Re: SideOutput Issue

Posted by Chesnay Schepler <ch...@apache.org>.
Hi,

which version of Flink are you using?

Could you provide us with a reproducing example? I tried reproducing it 
based on the information you provided in the following code, but it runs 
fine for me:

     private static final OutputTag<String> tag = new 
OutputTag<String>("test"){};

     public static void main(String[] args) throws Exception {
         final StreamExecutionEnvironment env = 
StreamExecutionEnvironment.getExecutionEnvironment();

         DataStream<String> text1 = env.fromElements("foo");
         DataStream<String> text2 = env.fromElements("bar");

         SingleOutputStreamOperator<String> process = text1.connect(text2)
.process(new CoProcessFunction<String, String, String>() {
@Override
public void processElement1(String value, Context ctx, Collector<String> 
out) throws Exception {
}

@Override
public void processElement2(String value, Context ctx, Collector<String> 
out) throws Exception {
}
         });

         process.getSideOutput(tag).print();

         // execute program
         env.execute("Streaming WordCount");
     }
On 03.04.2018 19:55, Navneeth Krishnan wrote:
> Hi All,
>
> I'm having issues with creating side outputs.
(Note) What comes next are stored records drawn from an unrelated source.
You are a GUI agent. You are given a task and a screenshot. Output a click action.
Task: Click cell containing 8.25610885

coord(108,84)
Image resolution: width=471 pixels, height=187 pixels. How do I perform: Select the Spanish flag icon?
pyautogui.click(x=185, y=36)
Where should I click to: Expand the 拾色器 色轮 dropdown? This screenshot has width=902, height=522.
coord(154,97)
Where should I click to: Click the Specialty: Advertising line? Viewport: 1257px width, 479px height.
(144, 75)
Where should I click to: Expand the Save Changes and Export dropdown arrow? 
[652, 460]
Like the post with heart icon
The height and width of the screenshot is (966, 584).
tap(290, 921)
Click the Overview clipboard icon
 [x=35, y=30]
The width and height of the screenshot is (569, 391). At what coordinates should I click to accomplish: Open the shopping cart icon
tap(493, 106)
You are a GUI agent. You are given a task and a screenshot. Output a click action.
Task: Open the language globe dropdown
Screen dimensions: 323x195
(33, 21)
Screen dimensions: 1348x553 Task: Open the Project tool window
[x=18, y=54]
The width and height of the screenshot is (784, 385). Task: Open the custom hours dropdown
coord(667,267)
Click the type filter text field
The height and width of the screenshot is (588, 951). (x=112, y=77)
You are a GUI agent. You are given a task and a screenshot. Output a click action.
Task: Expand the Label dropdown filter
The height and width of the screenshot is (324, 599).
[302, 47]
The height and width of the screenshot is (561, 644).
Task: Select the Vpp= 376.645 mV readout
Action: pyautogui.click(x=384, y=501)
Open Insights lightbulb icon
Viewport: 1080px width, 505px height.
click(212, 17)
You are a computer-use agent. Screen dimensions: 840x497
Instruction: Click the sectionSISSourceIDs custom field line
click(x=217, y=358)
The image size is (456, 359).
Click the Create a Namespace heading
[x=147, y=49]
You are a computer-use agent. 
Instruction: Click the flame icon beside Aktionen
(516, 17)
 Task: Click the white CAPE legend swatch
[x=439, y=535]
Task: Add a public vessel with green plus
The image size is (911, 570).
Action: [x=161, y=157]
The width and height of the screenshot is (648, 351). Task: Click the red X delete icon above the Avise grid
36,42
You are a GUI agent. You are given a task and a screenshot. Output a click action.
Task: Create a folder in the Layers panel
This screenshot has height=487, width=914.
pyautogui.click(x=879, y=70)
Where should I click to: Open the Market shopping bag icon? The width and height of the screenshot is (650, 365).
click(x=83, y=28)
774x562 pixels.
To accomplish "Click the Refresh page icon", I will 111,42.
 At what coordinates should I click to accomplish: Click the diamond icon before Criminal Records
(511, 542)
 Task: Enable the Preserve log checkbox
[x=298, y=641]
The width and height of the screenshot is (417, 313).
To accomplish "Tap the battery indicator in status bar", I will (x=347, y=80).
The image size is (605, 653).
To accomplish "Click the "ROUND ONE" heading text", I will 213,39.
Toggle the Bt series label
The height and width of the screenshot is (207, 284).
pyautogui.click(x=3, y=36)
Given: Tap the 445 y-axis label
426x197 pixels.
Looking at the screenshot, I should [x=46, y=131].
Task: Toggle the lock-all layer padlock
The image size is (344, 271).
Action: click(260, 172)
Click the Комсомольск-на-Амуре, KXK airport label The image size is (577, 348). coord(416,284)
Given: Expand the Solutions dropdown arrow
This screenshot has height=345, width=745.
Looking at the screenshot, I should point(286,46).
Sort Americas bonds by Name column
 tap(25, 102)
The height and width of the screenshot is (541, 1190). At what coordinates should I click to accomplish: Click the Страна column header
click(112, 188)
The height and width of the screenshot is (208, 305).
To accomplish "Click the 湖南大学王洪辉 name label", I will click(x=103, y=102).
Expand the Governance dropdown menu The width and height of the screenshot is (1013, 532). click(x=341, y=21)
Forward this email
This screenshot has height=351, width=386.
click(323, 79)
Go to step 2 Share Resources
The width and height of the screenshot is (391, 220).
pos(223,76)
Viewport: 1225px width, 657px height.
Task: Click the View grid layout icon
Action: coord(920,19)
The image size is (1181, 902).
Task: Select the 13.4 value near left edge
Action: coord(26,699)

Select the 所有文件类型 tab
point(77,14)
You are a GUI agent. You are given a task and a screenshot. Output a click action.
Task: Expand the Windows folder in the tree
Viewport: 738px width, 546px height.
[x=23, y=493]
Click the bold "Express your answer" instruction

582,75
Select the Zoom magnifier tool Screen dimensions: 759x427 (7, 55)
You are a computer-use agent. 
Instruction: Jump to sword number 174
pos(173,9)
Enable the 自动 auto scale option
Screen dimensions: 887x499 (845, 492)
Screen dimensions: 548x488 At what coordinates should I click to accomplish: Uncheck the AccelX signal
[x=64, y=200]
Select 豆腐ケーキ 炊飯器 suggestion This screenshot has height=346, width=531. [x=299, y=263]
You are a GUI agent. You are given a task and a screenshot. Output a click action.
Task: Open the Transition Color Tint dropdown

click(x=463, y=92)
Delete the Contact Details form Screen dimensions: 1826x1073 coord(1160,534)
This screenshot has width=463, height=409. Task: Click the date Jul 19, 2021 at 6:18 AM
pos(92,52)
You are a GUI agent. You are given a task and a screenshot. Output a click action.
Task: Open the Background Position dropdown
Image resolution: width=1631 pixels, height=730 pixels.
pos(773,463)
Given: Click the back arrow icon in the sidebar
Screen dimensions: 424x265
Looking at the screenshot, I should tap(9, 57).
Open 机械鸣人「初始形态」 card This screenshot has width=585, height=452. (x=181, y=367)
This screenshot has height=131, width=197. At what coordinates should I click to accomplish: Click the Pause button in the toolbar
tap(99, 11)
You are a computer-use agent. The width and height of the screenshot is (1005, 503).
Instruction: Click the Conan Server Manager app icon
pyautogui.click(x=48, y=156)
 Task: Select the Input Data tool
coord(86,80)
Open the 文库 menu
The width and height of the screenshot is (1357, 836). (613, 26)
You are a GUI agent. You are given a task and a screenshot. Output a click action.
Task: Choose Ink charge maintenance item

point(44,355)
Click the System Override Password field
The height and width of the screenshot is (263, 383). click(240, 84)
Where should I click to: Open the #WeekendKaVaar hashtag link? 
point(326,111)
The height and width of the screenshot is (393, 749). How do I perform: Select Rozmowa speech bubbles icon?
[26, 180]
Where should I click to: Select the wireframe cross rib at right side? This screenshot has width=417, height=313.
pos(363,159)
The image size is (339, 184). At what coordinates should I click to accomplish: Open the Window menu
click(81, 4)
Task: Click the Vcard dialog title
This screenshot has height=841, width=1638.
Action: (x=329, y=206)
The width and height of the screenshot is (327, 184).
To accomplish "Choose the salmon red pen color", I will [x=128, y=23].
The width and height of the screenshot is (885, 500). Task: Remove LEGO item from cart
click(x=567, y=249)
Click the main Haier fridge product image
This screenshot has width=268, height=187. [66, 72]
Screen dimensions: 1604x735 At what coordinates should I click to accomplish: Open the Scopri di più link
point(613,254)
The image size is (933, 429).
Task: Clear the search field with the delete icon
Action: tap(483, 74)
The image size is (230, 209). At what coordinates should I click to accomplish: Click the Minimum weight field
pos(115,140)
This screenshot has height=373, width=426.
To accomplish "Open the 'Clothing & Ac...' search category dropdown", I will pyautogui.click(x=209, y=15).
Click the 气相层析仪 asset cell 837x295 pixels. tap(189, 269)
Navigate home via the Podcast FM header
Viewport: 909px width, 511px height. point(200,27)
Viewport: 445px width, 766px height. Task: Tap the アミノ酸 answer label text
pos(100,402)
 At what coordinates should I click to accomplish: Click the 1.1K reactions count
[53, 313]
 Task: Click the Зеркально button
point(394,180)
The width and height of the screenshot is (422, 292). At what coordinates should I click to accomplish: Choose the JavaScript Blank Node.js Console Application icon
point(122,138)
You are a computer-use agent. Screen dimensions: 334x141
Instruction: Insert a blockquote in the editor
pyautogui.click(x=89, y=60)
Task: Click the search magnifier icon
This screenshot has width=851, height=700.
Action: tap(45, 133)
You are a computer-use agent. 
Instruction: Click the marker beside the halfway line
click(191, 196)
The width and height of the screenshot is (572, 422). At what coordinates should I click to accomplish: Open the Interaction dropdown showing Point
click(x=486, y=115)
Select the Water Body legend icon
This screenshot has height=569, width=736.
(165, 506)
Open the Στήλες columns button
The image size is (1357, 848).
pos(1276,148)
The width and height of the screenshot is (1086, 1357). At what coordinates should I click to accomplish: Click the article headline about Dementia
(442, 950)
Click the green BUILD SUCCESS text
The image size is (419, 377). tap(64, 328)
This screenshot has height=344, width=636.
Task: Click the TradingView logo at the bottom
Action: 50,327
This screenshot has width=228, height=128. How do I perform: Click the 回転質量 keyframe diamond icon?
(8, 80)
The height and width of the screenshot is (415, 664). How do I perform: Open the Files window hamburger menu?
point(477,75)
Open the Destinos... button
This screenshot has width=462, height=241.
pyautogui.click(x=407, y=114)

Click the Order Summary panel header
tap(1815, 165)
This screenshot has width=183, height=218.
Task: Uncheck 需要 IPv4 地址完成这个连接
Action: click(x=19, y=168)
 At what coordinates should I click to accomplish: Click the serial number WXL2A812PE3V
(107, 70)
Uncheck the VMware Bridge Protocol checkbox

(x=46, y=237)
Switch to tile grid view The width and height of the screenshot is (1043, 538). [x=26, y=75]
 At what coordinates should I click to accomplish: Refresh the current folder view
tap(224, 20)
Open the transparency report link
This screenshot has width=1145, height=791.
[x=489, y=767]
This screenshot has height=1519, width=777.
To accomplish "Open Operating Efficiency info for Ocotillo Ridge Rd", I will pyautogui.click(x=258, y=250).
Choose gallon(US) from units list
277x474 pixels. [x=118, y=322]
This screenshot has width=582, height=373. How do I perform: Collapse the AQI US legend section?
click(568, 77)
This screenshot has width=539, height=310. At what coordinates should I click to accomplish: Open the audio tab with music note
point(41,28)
There are two input 
> sources (both from kafka) and they are connected and fed into a 
> co-process function. Inside the co-process, the regular data stream 
> outputs a POJO and in processElement2 there is a periodic timer which 
> creates the side output. When I start the job I get the below 
> exception. Is there something that I'm doing wrong?
>
> I used the below example to implement the side output.
> https://github.com/apache/flink/blob/master/flink-examples/flink-examples-streaming/src/main/java/org/apache/flink/streaming/examples/sideoutput/SideOutputExample.java
>
> processElement2
> ctx.output("side-output", POJO);
>
> Job
> dataStream.getSideOutput("side-output").print();
>
>
> 2018-04-03 10:18:38.821 [Co-Flat Map (4/8)] INFO 
> org.apache.flink.runtime.taskmanager.Task  - Co-Flat Map (4/8) 
> (20b92b7a8cdd1e63963886de0895882c) switched from CREATED to DEPLOYING.
> 2018-04-03 10:18:38.821 [Co-Process (1/8)] INFO 
> org.apache.flink.runtime.taskmanager.Task  - Co-Process (1/8) 
> (fd8f971eea2e103e340d2955b384eaa3) switched from RUNNING to FAILED.
> java.lang.NullPointerException: null
> at 
> org.apache.flink.streaming.api.collector.selector.DirectedOutput.<init>(DirectedOutput.java:74)
> at 
> org.apache.flink.streaming.api.collector.selector.CopyingDirectedOutput.<init>(CopyingDirectedOutput.java:40)
> at 
> org.apache.flink.streaming.runtime.tasks.OperatorChain.createOutputCollector(OperatorChain.java:329)
> at 
> org.apache.flink.streaming.runtime.tasks.OperatorChain.<init>(OperatorChain.java:126)
> at 
> org.apache.flink.streaming.runtime.tasks.StreamTask.invoke(StreamTask.java:231)
> at org.apache.flink.runtime.taskmanager.Task.run(Task.java:718)
> at java.lang.Thread.run(Thread.java:745)
>
> 2018-04-03 10:18:38.880 [Co-Process (7/8)] INFO 
> org.apache.flink.runtime.taskmanager.Task  - Co-Process (7/8) 
> (a86274f9ac49b71f00d218a1533cbd51) switched from RUNNING to FAILED.
> java.lang.NullPointerException: null
> at 
> org.apache.flink.streaming.api.collector.selector.DirectedOutput.<init>(DirectedOutput.java:74)
> at 
> org.apache.flink.streaming.api.collector.selector.CopyingDirectedOutput.<init>(CopyingDirectedOutput.java:40)
> at 
> org.apache.flink.streaming.runtime.tasks.OperatorChain.createOutputCollector(OperatorChain.java:329)
> at 
> org.apache.flink.streaming.runtime.tasks.OperatorChain.<init>(OperatorChain.java:126)
> at 
> org.apache.flink.streaming.runtime.tasks.StreamTask.invoke(StreamTask.java:231)
> at org.apache.flink.runtime.taskmanager.Task.run(Task.java:718)
> at java.lang.Thread.run(Thread.java:745)
>
> Thanks